Cytokines and biomarkers of inflammation also revealed no differences between patients with and without ICUAW or CINM. A possible explanation might be the similar proportion of patients with sepsis in both groups, indicating a comparable degree of systemic inflammation, regardless of underlying neuromuscular dysfunction. As for the skeletal muscle biomarker panel, we found no relevant correlations between serum cytokine levels and muscle strength, but we did find relevant correlations with disease severity scores. These results are comparable with a study by Winkelman et al. [38], who investigated IL-8, IL-15, and TNFα serum levels in critically ill patients and observed a positive association between IL-8 concentrations after mobilization and physical activity scores after ICU discharge but not with muscle strength.

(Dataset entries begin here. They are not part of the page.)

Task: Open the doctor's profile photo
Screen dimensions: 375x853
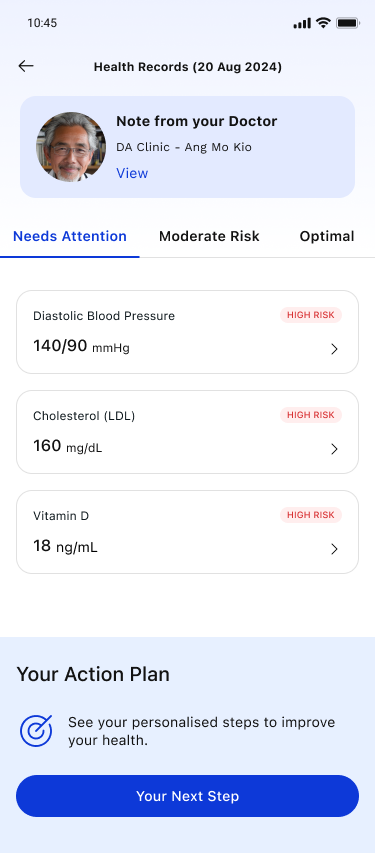Action: coord(71,147)
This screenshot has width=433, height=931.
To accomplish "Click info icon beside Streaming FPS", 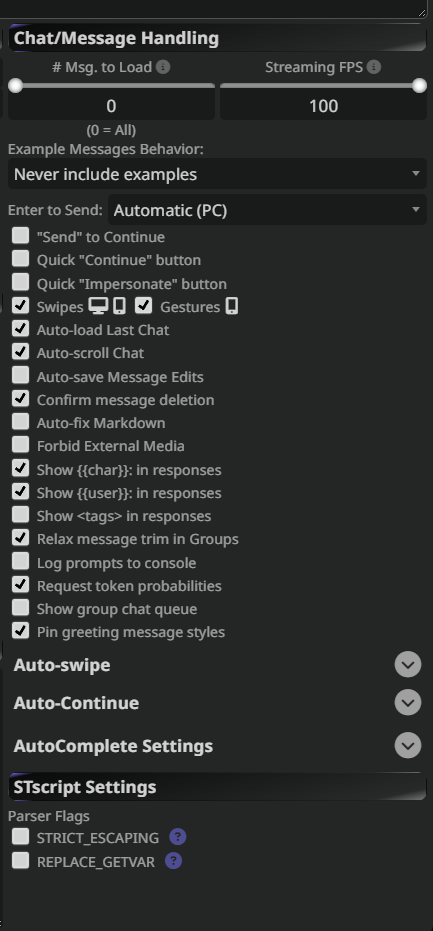I will (374, 67).
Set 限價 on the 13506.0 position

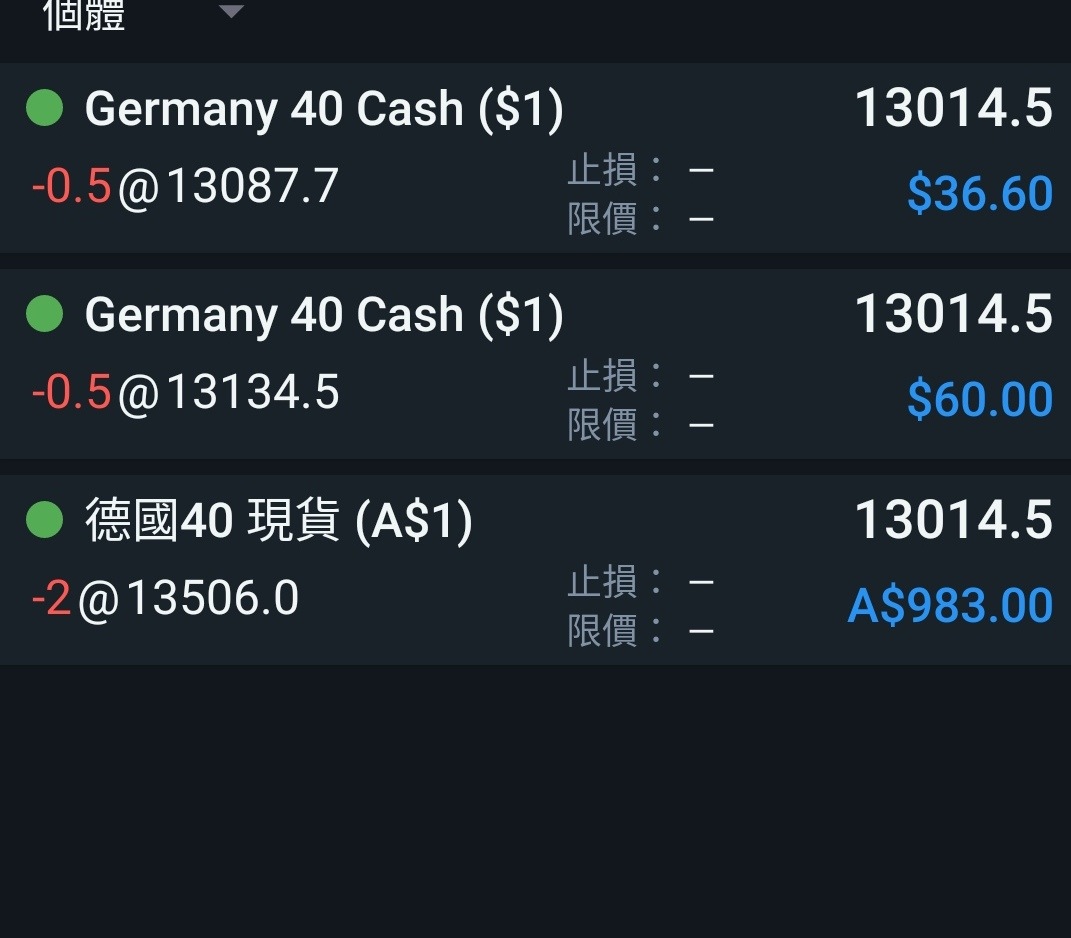(x=641, y=631)
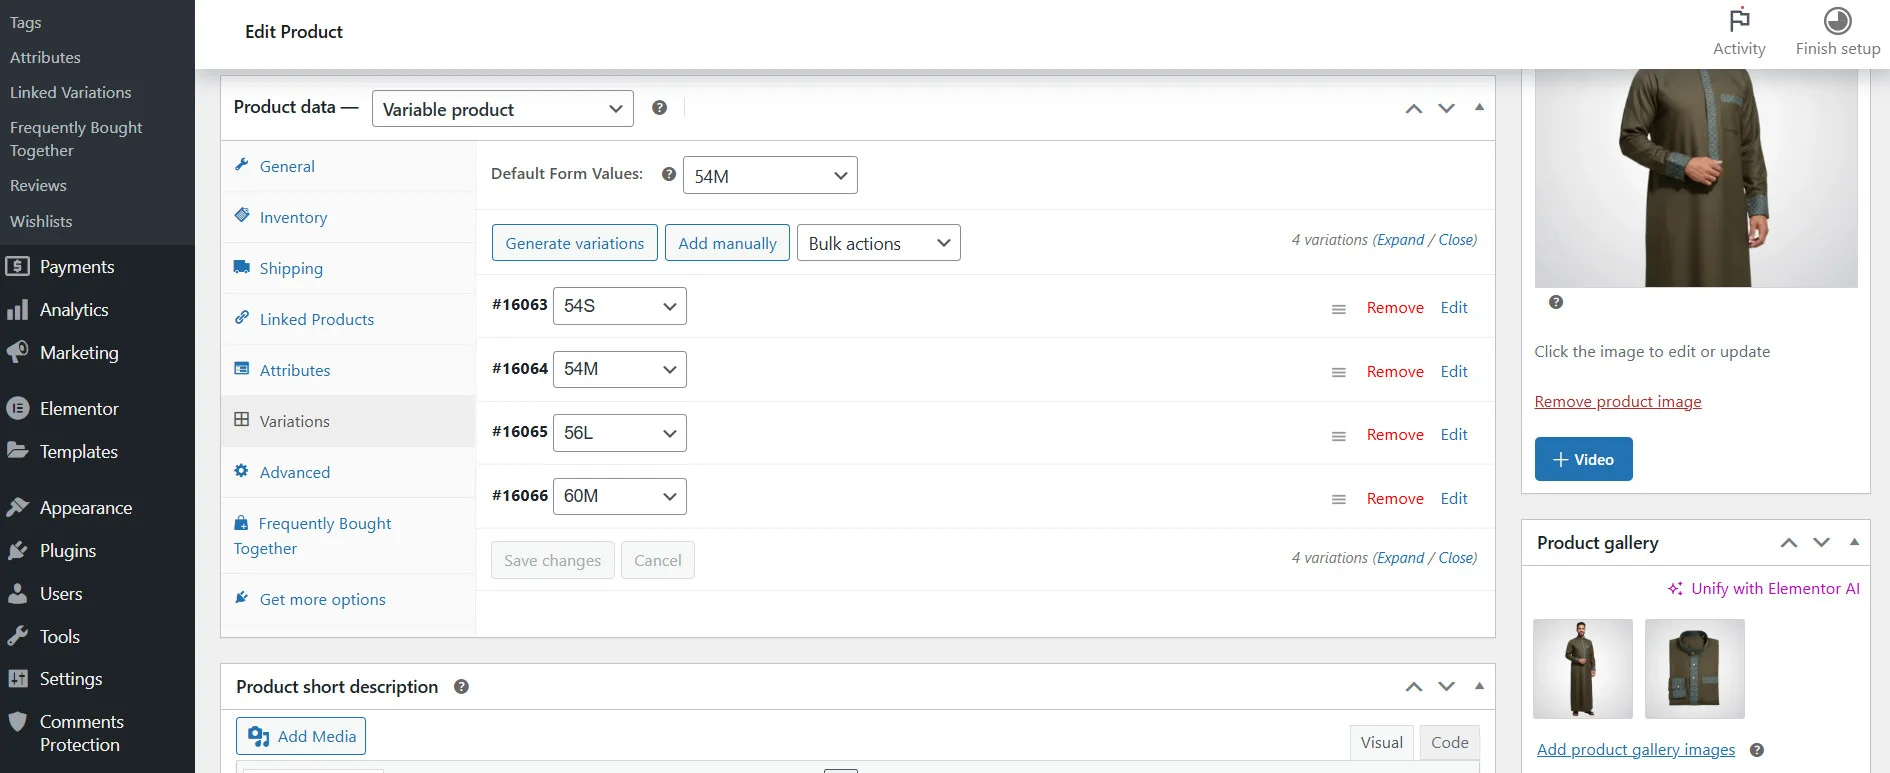1890x773 pixels.
Task: Open the 54M Default Form Values dropdown
Action: point(769,176)
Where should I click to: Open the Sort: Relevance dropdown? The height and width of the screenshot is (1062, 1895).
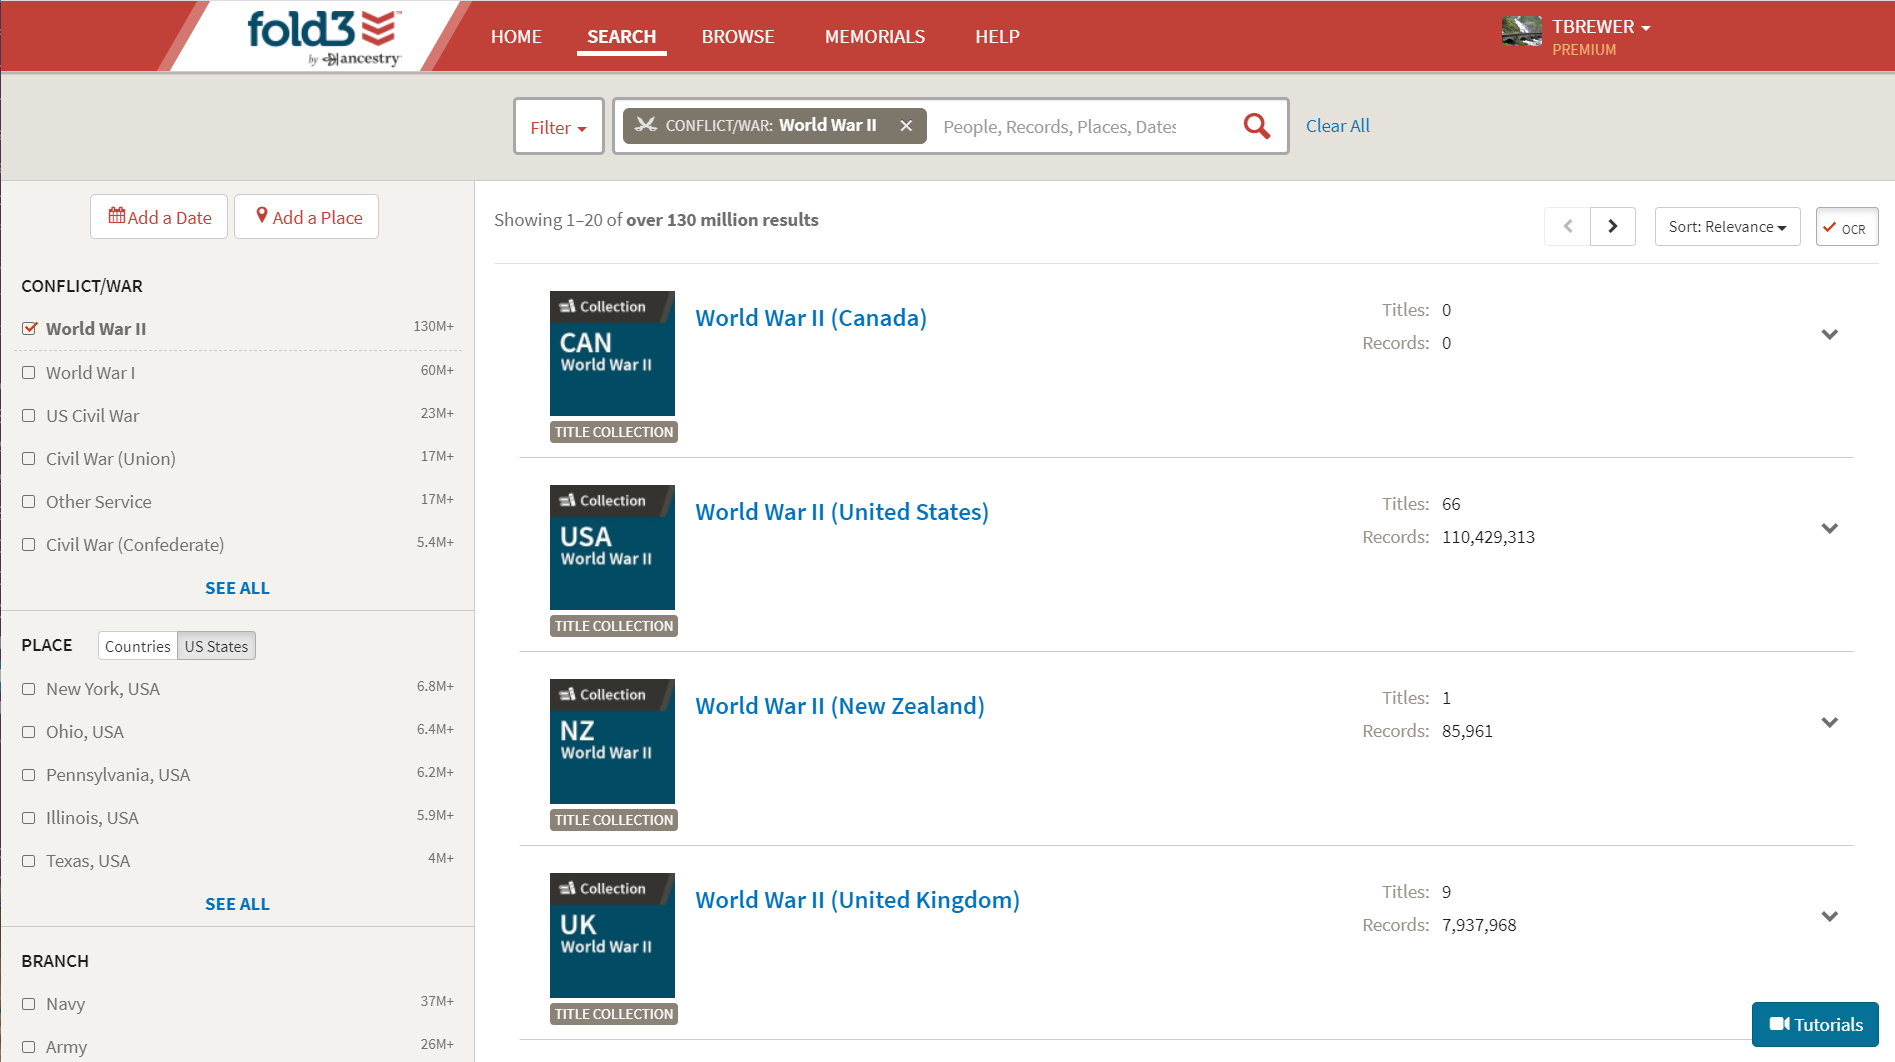[1726, 227]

A major strength of the present study is the investigation of a broad panel of inflammatory, neurovascular, and neuromuscular biomarkers. In total, we measured 18 different blood-based biomarkers, which is, to our knowledge, the largest biomarker panel ever assessed in the context of ICUAW and CINM. Furthermore, biomarker levels were longitudinally measured over 17 days after ICU admission, which allowed us to compare acute and subacute changes of biomarker concentrations related to the clinical outcome. Another advantage of the present study is the combined clinical and electrophysiological assessment of patients, providing two subgroup comparisons of biomarker data. However, some limitations have to be mentioned. Because of the relatively small study cohort, the present results may not have reached sufficient statistical power to show possible significant differences in biomarker levels between the individual groups. However, a power analysis was not performed, as the study was conceptualized as a pilot trial. Although multiple group comparisons at different study visits were calculated, we did not apply a statistical correction of the p value for multiple testing (e.g., a Bonferroni correction) because all comparisons were already statistically insignificant. Furthermore, despite good validation in ICU patients, the MRCSS remains a subjective measure, assessing skeletal muscle strength only in part and depending on the operator’s experience as well as patients’ compliance. Other tests such as dynamometry might have provided a more detailed assessment of overall muscle strength, but this assessment would also be dependent on patients’ cooperation, which supports the main idea of the present study to identify blood-based biomarkers independently indicating neuromuscular impairment. Furthermore, baseline assessment of patients before the onset of critical illness was not possible because of the study design.

Conclusions

Blood-based inflammatory, neurovascular, and neuromuscular biomarkers are frequently elevated in critically ill patients but cannot distinguish between patients with and without acquired neuromuscular weakness. As far as we can conclude from our analysis, biomarker levels are not helpful to identify and monitor patients with ICUAW, although a certain correlation with overall disease severity was observed. Other diagnostic tools such as neuromuscular ultrasound might offer better opportunities in the future and should be analyzed in large-scale studies [7].